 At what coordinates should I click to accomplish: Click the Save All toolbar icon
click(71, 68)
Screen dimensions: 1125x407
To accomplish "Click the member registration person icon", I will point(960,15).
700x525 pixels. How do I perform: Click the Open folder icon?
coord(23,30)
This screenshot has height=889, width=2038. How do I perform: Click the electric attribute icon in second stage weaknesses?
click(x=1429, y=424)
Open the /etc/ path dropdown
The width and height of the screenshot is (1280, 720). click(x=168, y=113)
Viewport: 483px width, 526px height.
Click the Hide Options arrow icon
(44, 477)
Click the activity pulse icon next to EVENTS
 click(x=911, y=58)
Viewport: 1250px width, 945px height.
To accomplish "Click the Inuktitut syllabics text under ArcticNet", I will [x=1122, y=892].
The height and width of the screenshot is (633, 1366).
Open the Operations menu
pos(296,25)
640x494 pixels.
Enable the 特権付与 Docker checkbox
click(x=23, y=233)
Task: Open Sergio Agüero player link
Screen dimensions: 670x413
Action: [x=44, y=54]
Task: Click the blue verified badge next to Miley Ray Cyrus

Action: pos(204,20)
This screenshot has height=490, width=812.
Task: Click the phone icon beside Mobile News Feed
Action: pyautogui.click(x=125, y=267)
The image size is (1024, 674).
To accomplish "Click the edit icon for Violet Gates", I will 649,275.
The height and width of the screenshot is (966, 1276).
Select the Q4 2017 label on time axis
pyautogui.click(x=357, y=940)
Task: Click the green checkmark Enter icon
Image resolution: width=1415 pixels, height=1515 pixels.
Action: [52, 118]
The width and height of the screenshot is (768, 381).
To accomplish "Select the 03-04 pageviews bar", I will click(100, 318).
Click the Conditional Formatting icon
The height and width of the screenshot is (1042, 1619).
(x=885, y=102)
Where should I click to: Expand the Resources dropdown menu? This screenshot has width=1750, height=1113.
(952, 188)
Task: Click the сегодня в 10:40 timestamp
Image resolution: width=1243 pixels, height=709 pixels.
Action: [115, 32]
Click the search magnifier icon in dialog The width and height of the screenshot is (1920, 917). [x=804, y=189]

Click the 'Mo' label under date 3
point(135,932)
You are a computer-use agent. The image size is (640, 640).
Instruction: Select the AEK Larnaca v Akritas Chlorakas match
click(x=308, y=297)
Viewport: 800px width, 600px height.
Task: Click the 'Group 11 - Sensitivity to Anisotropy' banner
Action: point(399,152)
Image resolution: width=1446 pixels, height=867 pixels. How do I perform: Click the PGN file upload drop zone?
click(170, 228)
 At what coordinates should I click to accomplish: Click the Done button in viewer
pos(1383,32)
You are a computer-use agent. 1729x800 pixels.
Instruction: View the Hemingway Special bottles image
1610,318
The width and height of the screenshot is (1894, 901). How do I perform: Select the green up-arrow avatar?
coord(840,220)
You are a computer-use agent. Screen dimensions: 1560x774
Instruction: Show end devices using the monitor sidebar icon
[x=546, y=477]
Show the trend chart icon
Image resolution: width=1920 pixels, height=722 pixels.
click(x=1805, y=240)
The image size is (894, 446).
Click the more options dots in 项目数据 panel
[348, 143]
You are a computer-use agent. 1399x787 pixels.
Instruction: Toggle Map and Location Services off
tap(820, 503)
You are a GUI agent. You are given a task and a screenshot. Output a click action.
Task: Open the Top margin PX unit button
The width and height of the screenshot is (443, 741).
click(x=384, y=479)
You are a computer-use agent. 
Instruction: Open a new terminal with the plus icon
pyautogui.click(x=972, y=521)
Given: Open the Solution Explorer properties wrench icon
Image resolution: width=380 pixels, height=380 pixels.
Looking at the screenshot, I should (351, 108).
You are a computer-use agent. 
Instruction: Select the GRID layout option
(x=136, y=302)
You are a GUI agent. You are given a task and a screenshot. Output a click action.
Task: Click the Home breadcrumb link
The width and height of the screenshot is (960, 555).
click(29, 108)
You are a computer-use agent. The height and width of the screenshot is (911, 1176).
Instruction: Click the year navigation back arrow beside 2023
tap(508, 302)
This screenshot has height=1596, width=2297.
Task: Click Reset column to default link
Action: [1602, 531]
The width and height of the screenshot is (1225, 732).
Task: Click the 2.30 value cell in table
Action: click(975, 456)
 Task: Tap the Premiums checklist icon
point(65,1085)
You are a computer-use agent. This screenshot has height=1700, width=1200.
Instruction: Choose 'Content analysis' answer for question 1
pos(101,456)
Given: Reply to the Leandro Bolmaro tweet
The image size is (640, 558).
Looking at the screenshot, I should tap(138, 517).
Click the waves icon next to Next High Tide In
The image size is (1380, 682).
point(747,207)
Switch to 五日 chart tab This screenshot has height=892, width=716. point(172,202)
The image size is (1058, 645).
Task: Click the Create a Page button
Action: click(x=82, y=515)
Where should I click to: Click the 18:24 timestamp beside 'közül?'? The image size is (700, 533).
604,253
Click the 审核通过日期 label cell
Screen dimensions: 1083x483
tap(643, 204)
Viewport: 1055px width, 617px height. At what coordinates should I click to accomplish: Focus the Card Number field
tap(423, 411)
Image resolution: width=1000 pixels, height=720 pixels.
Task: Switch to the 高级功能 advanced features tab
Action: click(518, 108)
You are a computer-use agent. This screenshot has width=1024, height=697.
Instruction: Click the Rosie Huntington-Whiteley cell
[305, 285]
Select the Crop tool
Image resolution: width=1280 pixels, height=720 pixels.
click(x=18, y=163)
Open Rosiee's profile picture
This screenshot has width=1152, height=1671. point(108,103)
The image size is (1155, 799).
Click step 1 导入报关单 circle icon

□ □ □ □ □ □ □

**WHAT IS EXPECTED**
Copy every line that appears above, with each word kept as it is.

**OUTPUT OF THE EXERCISE**
 At what coordinates should I click to accomplish: Click the Save All toolbar icon
click(71, 68)
Screen dimensions: 1125x407
To accomplish "Click the member registration person icon", I will point(960,15).
700x525 pixels. How do I perform: Click the Open folder icon?
coord(23,30)
This screenshot has height=889, width=2038. How do I perform: Click the electric attribute icon in second stage weaknesses?
click(x=1429, y=424)
Open the /etc/ path dropdown
The width and height of the screenshot is (1280, 720). click(x=168, y=113)
Viewport: 483px width, 526px height.
Click the Hide Options arrow icon
(44, 477)
Click the activity pulse icon next to EVENTS
 click(x=911, y=58)
Viewport: 1250px width, 945px height.
To accomplish "Click the Inuktitut syllabics text under ArcticNet", I will [x=1122, y=892].
The height and width of the screenshot is (633, 1366).
Open the Operations menu
pos(296,25)
640x494 pixels.
Enable the 特権付与 Docker checkbox
click(x=23, y=233)
Task: Open Sergio Agüero player link
Screen dimensions: 670x413
Action: [x=44, y=54]
Task: Click the blue verified badge next to Miley Ray Cyrus

Action: pos(204,20)
This screenshot has height=490, width=812.
Task: Click the phone icon beside Mobile News Feed
Action: pyautogui.click(x=125, y=267)
The image size is (1024, 674).
To accomplish "Click the edit icon for Violet Gates", I will 649,275.
The height and width of the screenshot is (966, 1276).
Select the Q4 2017 label on time axis
pyautogui.click(x=357, y=940)
Task: Click the green checkmark Enter icon
Image resolution: width=1415 pixels, height=1515 pixels.
Action: [52, 118]
The width and height of the screenshot is (768, 381).
To accomplish "Select the 03-04 pageviews bar", I will click(100, 318).
Click the Conditional Formatting icon
The height and width of the screenshot is (1042, 1619).
(x=885, y=102)
Where should I click to: Expand the Resources dropdown menu? This screenshot has width=1750, height=1113.
(952, 188)
Task: Click the сегодня в 10:40 timestamp
Image resolution: width=1243 pixels, height=709 pixels.
Action: [115, 32]
Click the search magnifier icon in dialog The width and height of the screenshot is (1920, 917). [x=804, y=189]

Click the 'Mo' label under date 3
point(135,932)
You are a computer-use agent. The image size is (640, 640).
Instruction: Select the AEK Larnaca v Akritas Chlorakas match
click(x=308, y=297)
Viewport: 800px width, 600px height.
Task: Click the 'Group 11 - Sensitivity to Anisotropy' banner
Action: point(399,152)
Image resolution: width=1446 pixels, height=867 pixels. How do I perform: Click the PGN file upload drop zone?
click(170, 228)
 At what coordinates should I click to accomplish: Click the Done button in viewer
pos(1383,32)
You are a computer-use agent. 1729x800 pixels.
Instruction: View the Hemingway Special bottles image
1610,318
The width and height of the screenshot is (1894, 901). How do I perform: Select the green up-arrow avatar?
coord(840,220)
You are a computer-use agent. Screen dimensions: 1560x774
Instruction: Show end devices using the monitor sidebar icon
[x=546, y=477]
Show the trend chart icon
Image resolution: width=1920 pixels, height=722 pixels.
click(x=1805, y=240)
The image size is (894, 446).
Click the more options dots in 项目数据 panel
[348, 143]
You are a computer-use agent. 1399x787 pixels.
Instruction: Toggle Map and Location Services off
tap(820, 503)
You are a GUI agent. You are given a task and a screenshot. Output a click action.
Task: Open the Top margin PX unit button
The width and height of the screenshot is (443, 741).
click(x=384, y=479)
You are a computer-use agent. 
Instruction: Open a new terminal with the plus icon
pyautogui.click(x=972, y=521)
Given: Open the Solution Explorer properties wrench icon
Image resolution: width=380 pixels, height=380 pixels.
Looking at the screenshot, I should (351, 108).
You are a computer-use agent. 
Instruction: Select the GRID layout option
(x=136, y=302)
You are a GUI agent. You are given a task and a screenshot. Output a click action.
Task: Click the Home breadcrumb link
The width and height of the screenshot is (960, 555).
click(29, 108)
You are a computer-use agent. The height and width of the screenshot is (911, 1176).
Instruction: Click the year navigation back arrow beside 2023
tap(508, 302)
This screenshot has height=1596, width=2297.
Task: Click Reset column to default link
Action: [1602, 531]
The width and height of the screenshot is (1225, 732).
Task: Click the 2.30 value cell in table
Action: click(975, 456)
 Task: Tap the Premiums checklist icon
point(65,1085)
You are a computer-use agent. This screenshot has height=1700, width=1200.
Instruction: Choose 'Content analysis' answer for question 1
pos(101,456)
Given: Reply to the Leandro Bolmaro tweet
The image size is (640, 558).
Looking at the screenshot, I should tap(138, 517).
Click the waves icon next to Next High Tide In
The image size is (1380, 682).
point(747,207)
Switch to 五日 chart tab This screenshot has height=892, width=716. point(172,202)
The image size is (1058, 645).
Task: Click the Create a Page button
Action: click(x=82, y=515)
Where should I click to: Click the 18:24 timestamp beside 'közül?'? The image size is (700, 533).
604,253
Click the 审核通过日期 label cell
Screen dimensions: 1083x483
tap(643, 204)
Viewport: 1055px width, 617px height. At what coordinates should I click to accomplish: Focus the Card Number field
tap(423, 411)
Image resolution: width=1000 pixels, height=720 pixels.
Task: Switch to the 高级功能 advanced features tab
Action: click(518, 108)
You are a computer-use agent. This screenshot has width=1024, height=697.
Instruction: Click the Rosie Huntington-Whiteley cell
[305, 285]
Select the Crop tool
Image resolution: width=1280 pixels, height=720 pixels.
click(x=18, y=163)
Open Rosiee's profile picture
This screenshot has width=1152, height=1671. point(108,103)
The image size is (1155, 799).
Click step 1 导入报关单 circle icon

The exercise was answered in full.